Al ser preguntado sobre un petrolero ruso (el Anatoly Kolodkin) que transporta aproximadamente 730.000 barriles de petróleo y que ya ha llegado o está a punto de arribar a puertos cubanos, Trump respondió:
“Si un país quiere enviar petróleo a Cuba en este momento, no tengo ningún problema, sea Rusia o no. Prefiero dejarlo entrar, porque la gente necesita calefacción, enfriamiento y todas las cosas que se necesitan. Tienen que sobrevivir”.

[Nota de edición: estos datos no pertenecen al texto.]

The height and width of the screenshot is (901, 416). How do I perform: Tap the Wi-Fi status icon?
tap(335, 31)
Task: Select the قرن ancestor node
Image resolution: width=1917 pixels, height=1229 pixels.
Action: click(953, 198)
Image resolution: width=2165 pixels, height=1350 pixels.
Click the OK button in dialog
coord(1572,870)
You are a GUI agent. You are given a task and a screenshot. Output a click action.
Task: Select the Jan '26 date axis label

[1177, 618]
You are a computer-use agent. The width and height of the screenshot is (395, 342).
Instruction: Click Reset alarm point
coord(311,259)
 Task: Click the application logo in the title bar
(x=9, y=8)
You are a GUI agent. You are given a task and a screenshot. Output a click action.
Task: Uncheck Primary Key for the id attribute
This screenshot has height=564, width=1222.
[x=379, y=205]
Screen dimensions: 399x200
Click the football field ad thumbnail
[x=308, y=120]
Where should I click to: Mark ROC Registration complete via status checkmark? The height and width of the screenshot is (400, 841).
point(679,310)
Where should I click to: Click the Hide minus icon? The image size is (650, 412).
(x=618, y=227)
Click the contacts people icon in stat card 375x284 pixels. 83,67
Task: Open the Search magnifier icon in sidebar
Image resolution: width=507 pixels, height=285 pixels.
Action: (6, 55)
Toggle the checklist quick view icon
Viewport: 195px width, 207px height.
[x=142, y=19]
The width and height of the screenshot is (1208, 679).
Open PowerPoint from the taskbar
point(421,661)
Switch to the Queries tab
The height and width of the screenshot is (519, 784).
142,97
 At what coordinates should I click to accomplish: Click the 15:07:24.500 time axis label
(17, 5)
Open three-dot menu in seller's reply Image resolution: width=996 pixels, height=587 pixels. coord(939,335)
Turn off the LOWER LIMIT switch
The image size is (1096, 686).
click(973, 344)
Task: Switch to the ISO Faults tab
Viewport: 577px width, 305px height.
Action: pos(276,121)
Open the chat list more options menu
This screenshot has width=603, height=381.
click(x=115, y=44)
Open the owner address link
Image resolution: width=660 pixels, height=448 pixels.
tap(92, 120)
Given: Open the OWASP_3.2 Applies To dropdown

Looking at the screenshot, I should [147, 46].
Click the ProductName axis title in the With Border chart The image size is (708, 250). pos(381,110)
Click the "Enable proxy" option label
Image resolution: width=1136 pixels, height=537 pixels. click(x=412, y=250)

Trump minimizó el impacto del envío y reiteró su dura postura contra el gobierno cubano:
“Cuba está acabada. Tienen un régimen malo y una dirigencia muy corrupta. Un solo barco de petróleo no va a cambiar nada”.
Contexto del cambio
Desde enero de 2026, la administración Trump había impuesto un bloqueo efectivo al petróleo hacia Cuba: cortó los suministros venezolanos (tras la captura de Nicolás Maduro), amenazó con aranceles a cualquier país que enviara combustible y, en algunos casos, obligó a buques a desviarse.Este petrolero ruso representa el primer alivio significativo a la grave crisis energética que vive Cuba, con apagones prolongados y dificultades para generar electricidad.La Guardia Costera estadounidense decidió no interceptar el buque, evitando una posible confrontación directa con Rusia cerca de las costas de Florida.Trump restó importancia al beneficio para Moscú:
“Putin pierde un solo cargamento de petróleo, eso es todo. No me molesta”.
Reacciones
Este episodio muestra una flexibilidad táctica de Trump en su enfoque hacia Cuba: máxima presión política y económica, pero sin llegar a bloquear completamente el suministro básico para la población.